Top of Data records
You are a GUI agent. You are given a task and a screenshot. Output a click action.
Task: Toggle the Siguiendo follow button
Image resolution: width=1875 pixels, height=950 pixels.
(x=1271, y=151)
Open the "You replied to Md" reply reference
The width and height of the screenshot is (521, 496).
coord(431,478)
Bottom of Data records
§ **Your goal**
Look back at the records above. Repeat all of them exactly.

§ **Answer to the problem**
You are a GUI agent. You are given a task and a screenshot. Output a click action.
Task: Toggle the Siguiendo follow button
Image resolution: width=1875 pixels, height=950 pixels.
(x=1271, y=151)
Open the "You replied to Md" reply reference
The width and height of the screenshot is (521, 496).
coord(431,478)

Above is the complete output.